1. 技术简介

RNA干扰（RNA interference，RNAi）是一种由双链RNA（dsRNA）介导的基因沉默的研究工具，几乎存在于所有真核生物中。

dsRNA是指双链核糖核酸，是Double-stranded RNA的缩写。当病毒基因、人工转入基因、转座子等外源性基因随机整合到宿主细胞基因组内，并利用宿主细胞进行转录时，常产生一些dsRNA。宿主细胞对这些dsRNA迅速产生反应，其胞质中的核酸内切酶Dicer将dsRNA切割成多个具有特定长度和结构的小片段RNA（大约20～25 bp），即siRNA。
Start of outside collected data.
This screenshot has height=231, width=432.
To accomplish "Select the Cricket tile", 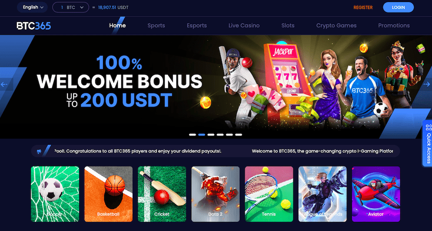I will (x=162, y=194).
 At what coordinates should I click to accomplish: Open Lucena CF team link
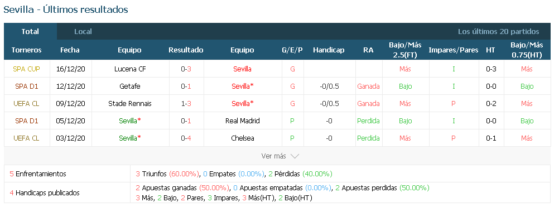pos(130,69)
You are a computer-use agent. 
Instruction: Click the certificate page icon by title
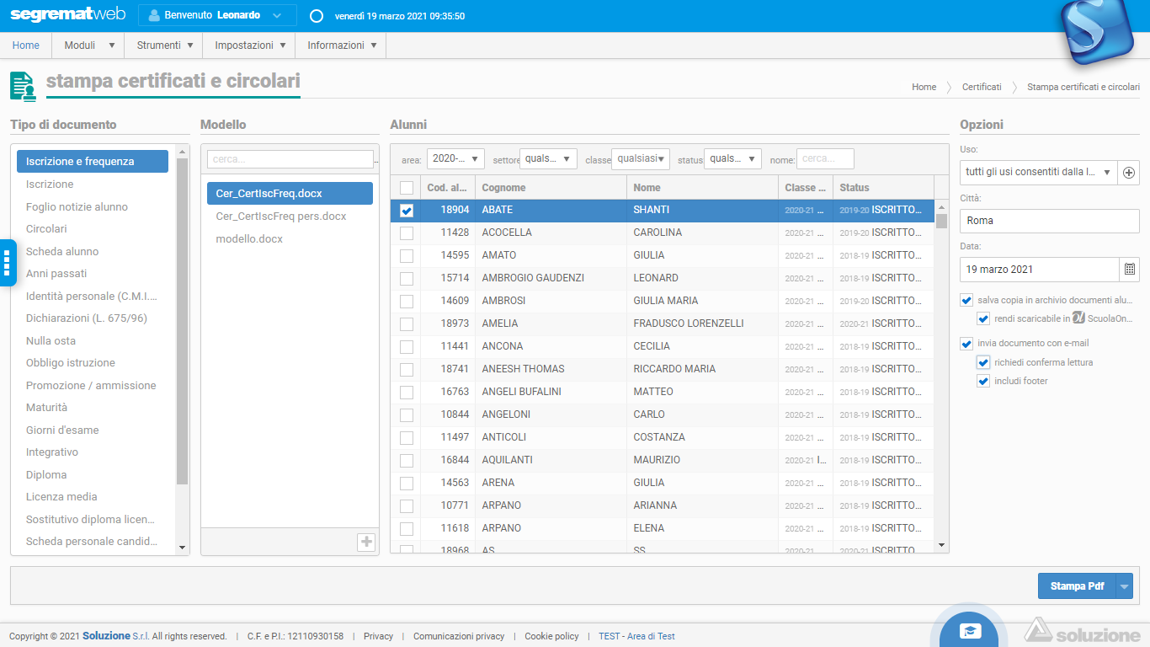[x=23, y=86]
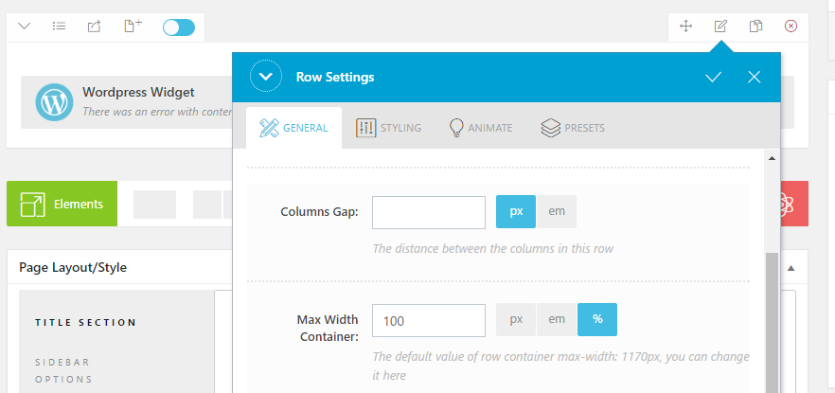
Task: Select em unit for Columns Gap
Action: pyautogui.click(x=557, y=212)
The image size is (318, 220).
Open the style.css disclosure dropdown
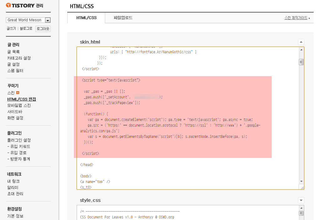[x=301, y=200]
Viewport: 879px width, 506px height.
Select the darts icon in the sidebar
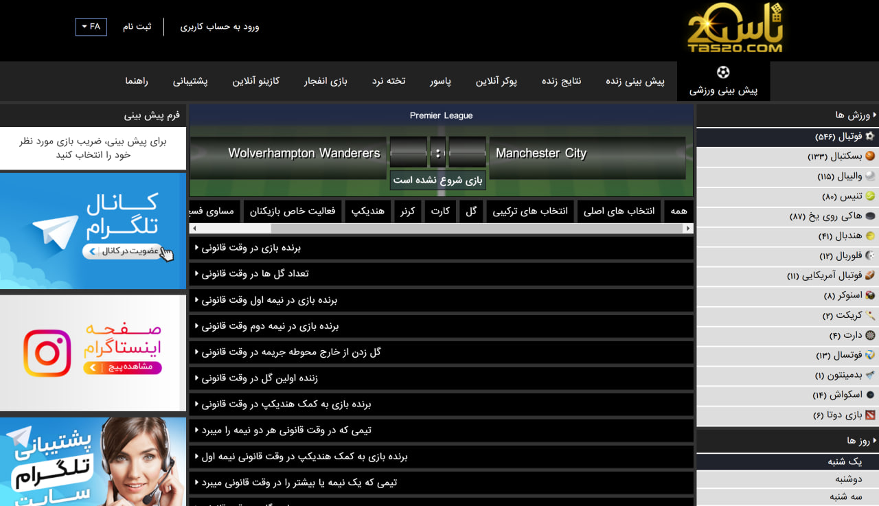click(x=870, y=336)

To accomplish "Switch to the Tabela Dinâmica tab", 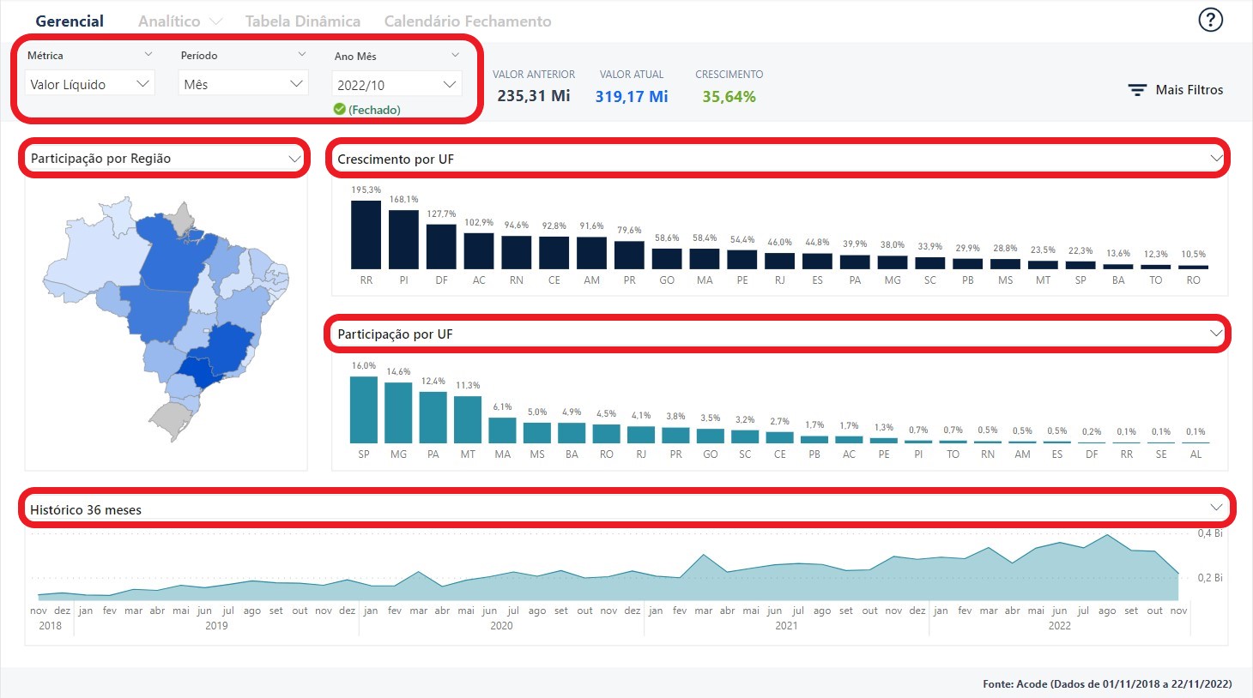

siRNA在细胞内RNA解旋酶的作用下解链成正义链和反义链，继之由反义siRNA再与体内一些酶（包括内切酶、外切酶、解旋酶等）结合形成RNA诱导的沉默复合物（RNA-induced silencing complex，RISC）。RISC与外源性基因表达的mRNA的同源区进行特异性结合，RISC具有核酸酶的功能，在结合部位切割mRNA，切割位点即是与siRNA中反义链互补结合的两端。被切割后的断裂mRNA随即降解，从而诱发宿主细胞针对这些mRNA的降解反应。

 

2. shRNA制备

shRNA可由正义链的siRNA通过一段端的间隔序列与反义链siRNA相连，在核苷酸的末端增加5-6个T组成。简而言之，shRNA是由两个短反向重复序列，中间一茎环（loop）序列分隔，组成发夹结构，由5-6个T组成RNA pol Ⅲ终止位点。关于其设计，除了需要遵循以上siRNA设计原则外，还需要注意以下几点：

（1）由两个短反向重复序列，中间一茎环（loop）序列分隔，组成发夹结构，需加上5-6个T组成RNA pol Ⅲ终止位点；

（2）两端需要加上限制性酶切位点，方便与载体连接；

（3）最常见的颈环结构序列为5’-TCAAGAG-3’

（4）目的序列的第一个碱基必须是G以确保RNA聚合酶转录，如果涉及的序列不是以G开头，则需要加上一个G;

（5）不能出现3个以上的T。

 

3. 实验过程

（1)针对目的基因设计3-4个siRNA,分别加上合适的酶切位点，颈环结构和其他需要的碱基，组成shRNA;

（2) 合成shRNA引物；

（3）引物退火即可获得双链的shRNA;

（4）对载体进行双酶切，胶回收后得到线性载体；

（5）载体与shRNA连接，转化至宿主菌中扩增；

（6）跳去单克隆菌株进行测序验证。